I blinked. He was actually analyzing it like a real otaku. I was sitting on a rooftop with a real-life bishōnen trying to reverse-engineer trash manga. This was either my dream job or a cry for help.

"I know, right? Like, you know it's trash and you can always guess who's the author's best girl and what tropes they're gonna hit, but you can't not read it. It’s even more effective in anime form."

"It's irritating and incomprehensible. So, since you're the expert, tell me—how can a guy like me get the protagonist role?"

"Huh? You already have the protag role. You've been here all of two days and you're already the most popular guy at school. You even overtook Ishida like he was nothing."

I mean, look at him. Tall, unreadable, multilingual cheat code of a person. If he isn't the protagonist, the casting director's asleep at the wheel.

He cut me off. "Ugh, it's like talking to a bad chatbot. We discussed this yesterday—you pointed out that I can't fulfill the protag tropes since I'm already at the endgame, and they don't make stories about guys who have everything for a reason. So I want you, Shizuka Tanaka—otaku trash expert—to use your extensive, borderline obsessive knowledge of trash manga to help me recreate the perfect trash manga IRL."

My brain did the math: real-life trash manga scenario + me = social suicide speedrun any%.

"Ehhh… what… here? At school?" I yelled out.

"Where else? Why do you think I'm here?" He said it like it was obvious. Like I should've figured this out already. "And here I thought you'd realized the whole truth yesterday."

The wind tugged at my hair, carrying his words away before I could respond. For a second, all I could hear was the hum of the city below us—the sound of other people's lives moving forward.

I just stared at him, wondering if this was what divine punishment looked like—being recruited by the world's most handsome disaster to produce trash.

"Ehh… the most important thing for a protag is to be relatable, and that's not gonna be easy with someone like you, I mean, you know—"

"I know that. That’s why you’re here. Ugh, maybe this was a mistake. And here I was thinking you were yearning for an adventure of your own instead of reading about other people's adventures."

That line hit harder than it should've. Maybe because he was right. I'd spent years waiting for something interesting to happen—something that proved my life wasn't just background scenery. And now that it was here, I didn't know whether to laugh or run.

"Well, this is all about you. It's not like I have anything to gain from it."

Silence. He studied me—not with warmth, just cold assessment. The breeze moved his hair but not his expression.

"You want compensation." Statement, not question.

"Any wish?" I repeated, my voice catching before I could hide it.

"Within reason." Still that flat tone. Bored. Transactional. "I have resources. You have knowledge. Standard exchange."

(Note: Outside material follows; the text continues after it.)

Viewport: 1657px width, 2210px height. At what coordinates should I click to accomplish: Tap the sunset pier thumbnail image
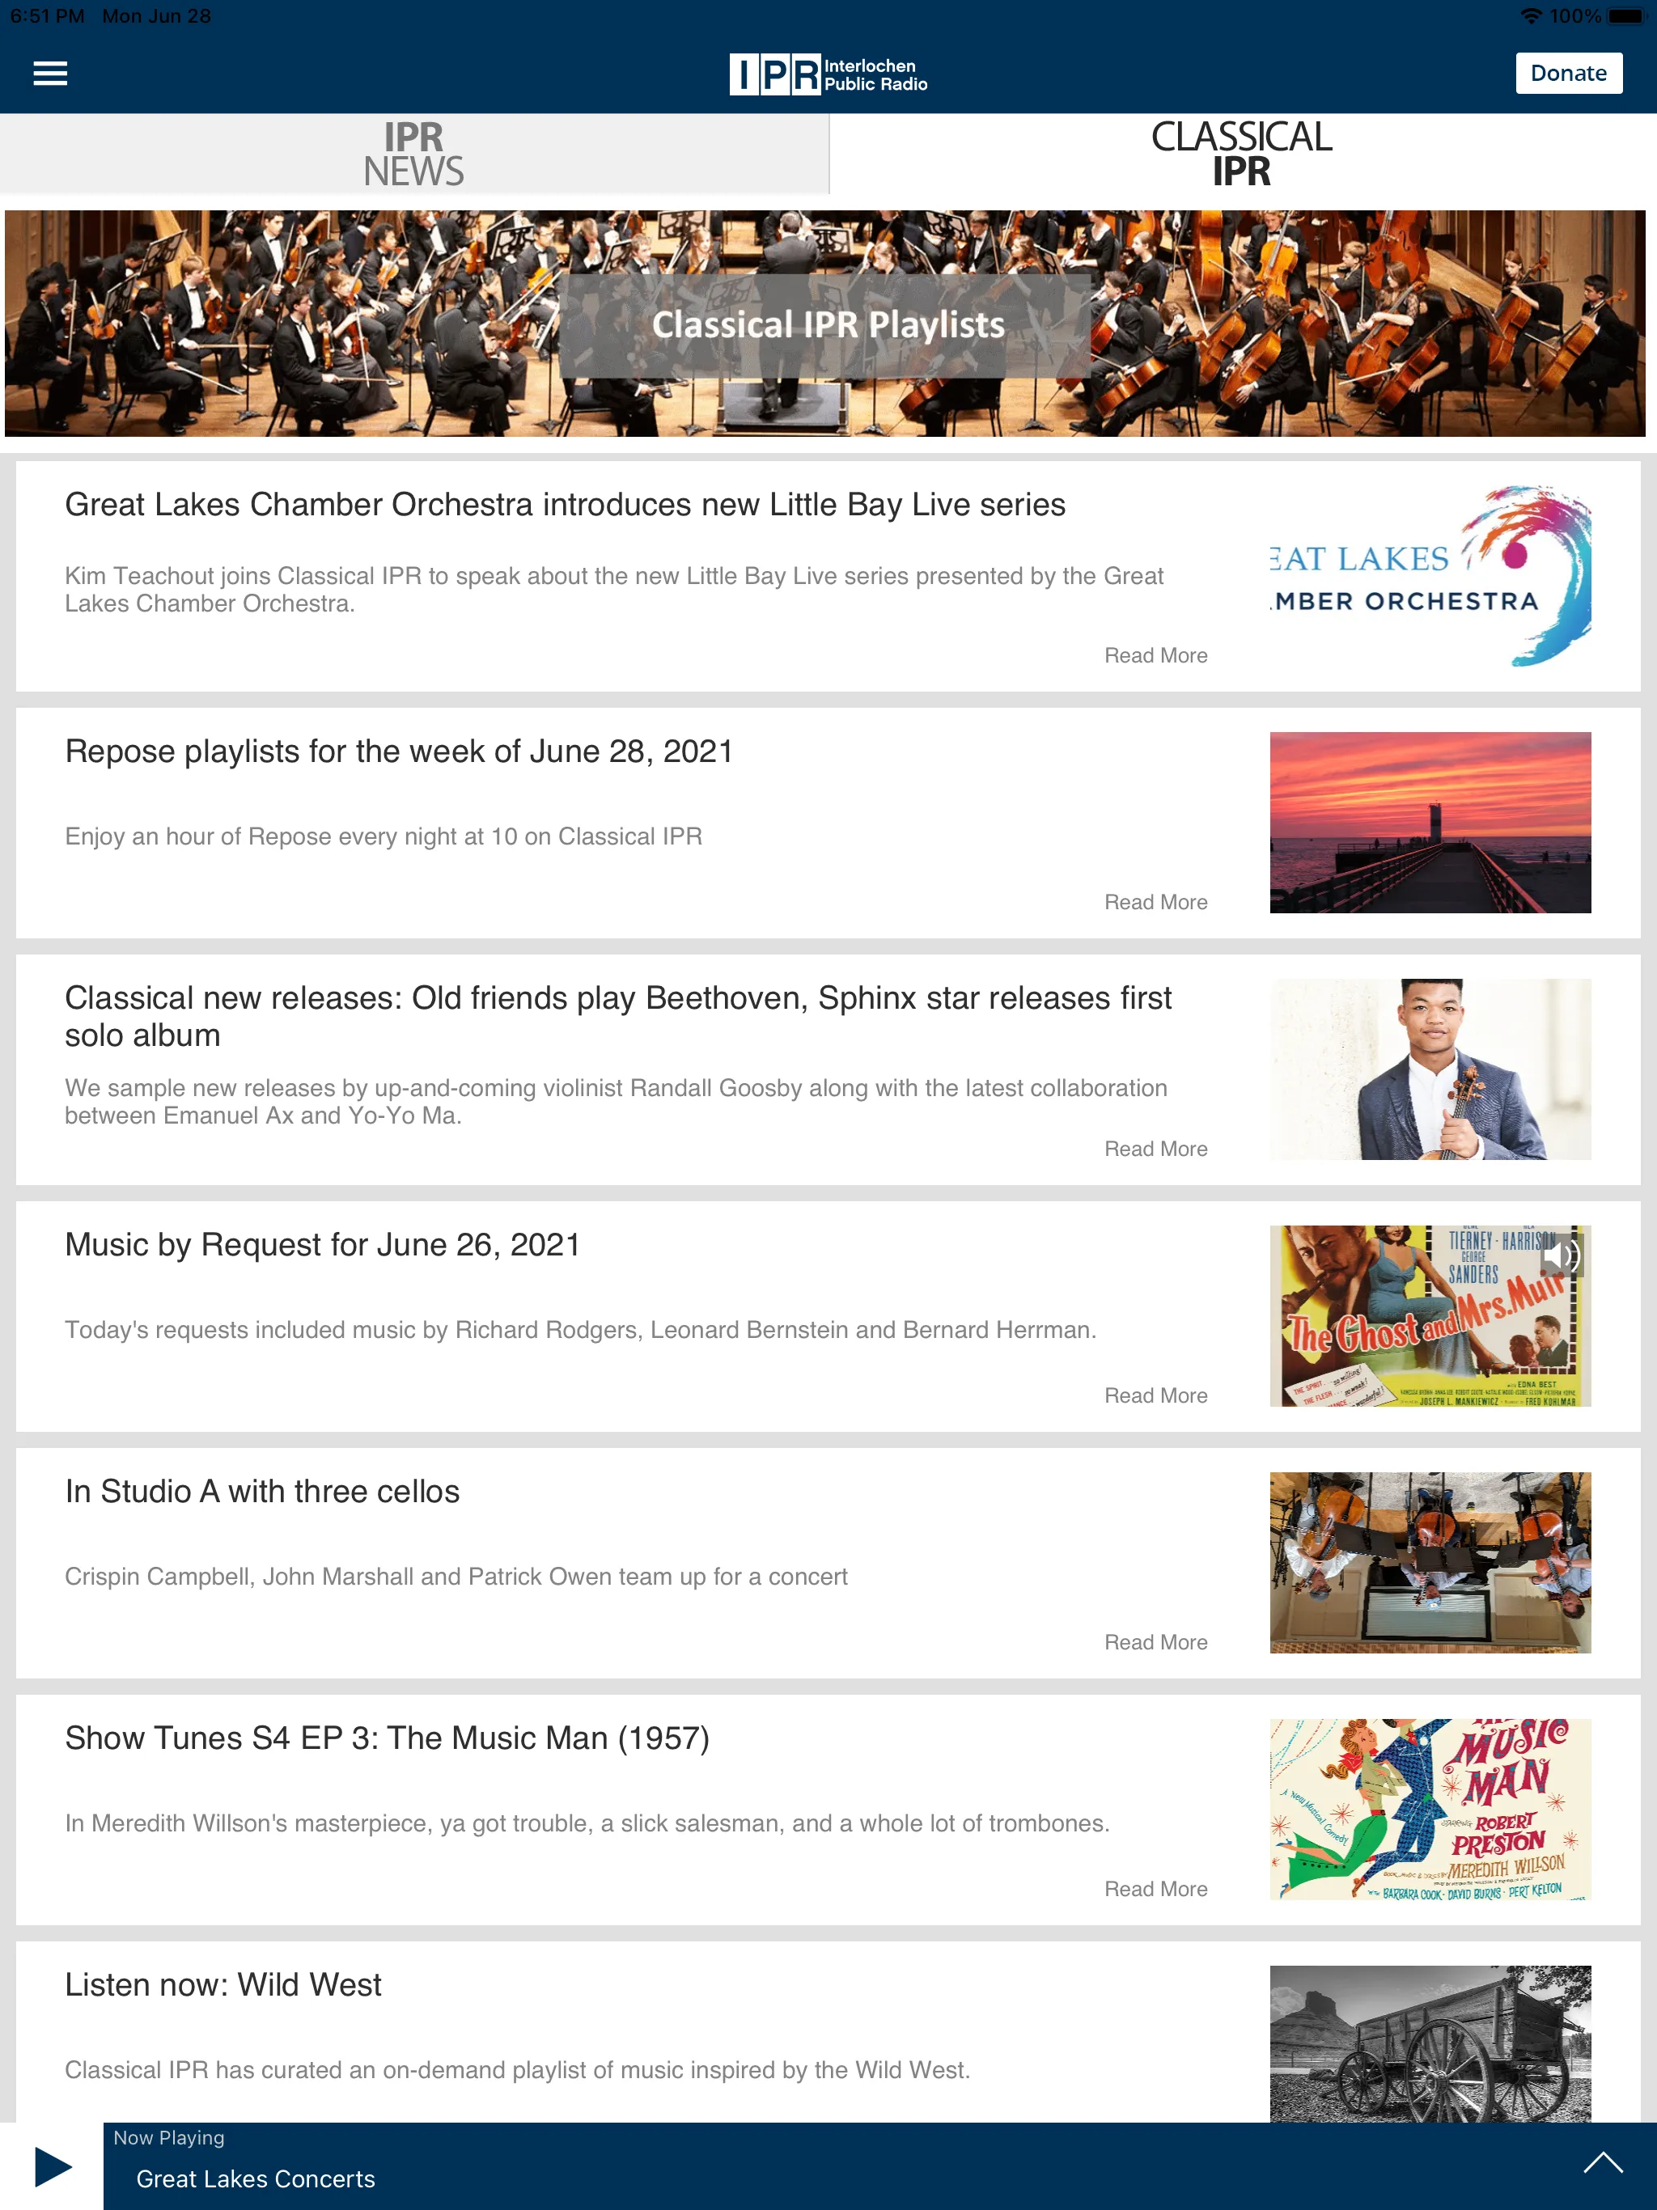1430,821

He was serious—and the worst part? I believed him. He had that kind of aura—the unshakable confidence of someone who'd never tasted defeat.

I wouldn't usually let myself get carried away; I'd failed enough to know better than to dream. But this time felt different. It had to be. Maybe it was the sunlight. Maybe it was the fact that he was actually looking at me—even if it was like I was a piece of equipment he was considering purchasing. Either way, this was my last chance.

My hands were shaking. My heart was doing that thing where it tried to escape through my throat. Say it. Just say it. This is your only chance—

"I'll help you—but to act like a loser and be reborn as a true main character, you have to take me with you," I blurted out, standing up. "This is my last year of high school. I don't want it to end like this. I want to have the best senior year in all of manga and anime history!"

Oh god, that sounded so cringe out loud. He's going to—

For a fraction of a second, something shifted in his expression. Not a smile. Not excitement. Just... interest. Like I'd finally said something worth his attention.

Then it was gone.

"Acceptable." He stood, brushing invisible dust from his uniform. "We begin tomorrow."

"Wait—what about that tragic ending you mentioned—"

But he was already walking toward the door. Didn't look back. Didn't elaborate.

The breeze rushed between us.

And just like that, I realized: I'd accepted the questline without even checking the difficulty level.